Macro Overview
As we noted Monday, the soothing soothsayers have latched onto the few decent econo-data points amongst all the awful economic news as proof the economy is fine.
We've also heard the claim that the sudden increase in market volatility and global market turmoil were not signalling anything significant. These are a bit "head-in-the-sand" for my tastes.
A review the of the Macro data suggests recession odds remain a much higher possibility than many realize. (And no, I do not mean a "33% chance").
My pal Nouriel notes the good and bad news:
Good Economic news:
• The February manufacturing ISM surprised on the upside going back to a 52.3 level that is the critical contraction level of “50”;
• Existing home sales were up 3% in the last month;
• January personal incomes went up 1% while personal spending went up 0.5%;
• Mortgage applications were up 3% in the last week.

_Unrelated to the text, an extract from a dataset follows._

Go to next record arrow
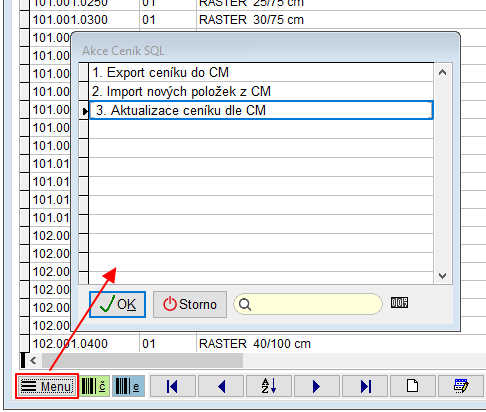486x412 pixels. 317,386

• The Conference Board's January index of consumer confidence unexpectedly rose to a level of 112.5.
The Not-so-Good Economic news:
• The Q4 GDP growth estimate was revised from 3.5% to 2.2%
• Based on the Q4 growth revision all of the four components of investment fell in Q4: residential investment, business investment in software and equipment, non-residential investment in structures, inventories investment
• Inventory to sales ratios remain high – in spite of the Q4 inventory adjustment – so that further cutbacks of production to reduce inventories will be necessary in Q1 and Q2.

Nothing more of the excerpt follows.